二次元の生物がその住むべき楽園(エデン)――あ、店の名前と掛けて上手いこと言ったかも――の外に来れる筈がない。
やーい、やーい。
――なんて強がってみる青年だが、腰は完全に抜けて、膝も腹筋崩壊と言わんばかりに笑っている。
もし、この状態であの怪物があらわれたら……いやいやっ、そんな事あるはずがない、ダイジョーブ。
――きゅぴ☆ きゅぴ☆ きゅぴ☆
「……あ、悪魔たん」
不意に響いた足音に釣られ、首だけ後ろに振り向く青年。
決して幼女の履くゴムサンダルが摺れるような音に釣られた訳ではない、決して。
しかし、青年の期待――足音の主が幼女という期待は一切してない――は外れてしまい、案の定そこに居たのは、例の怪物。

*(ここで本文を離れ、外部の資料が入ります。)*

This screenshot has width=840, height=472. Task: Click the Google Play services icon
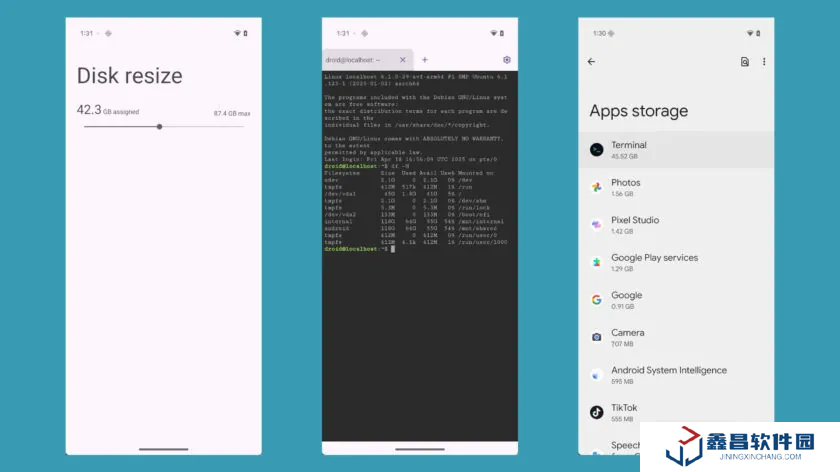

その姿を見た青年は某動画サイトの見すぎな為、思わず「悪魔たん」と口にしてしまった。
――あらやだ、フラグ展開余裕だったのね。
にしても、このままじゃマズイ。
青年は身の危険を悟ると同時にズボンのポケットに手を突っ込む。
腰が抜けている所為で〝ある物〟を取り出しにくかったが、なんとかポケットから出すことに成功。
「どうする、僕っ」
最後の切り札である〝ライフカード〟を両手いっぱいに広げる。
しかし、それらに記されていたのは、どれも『整理券』という単語と二桁台の異なる番号であった。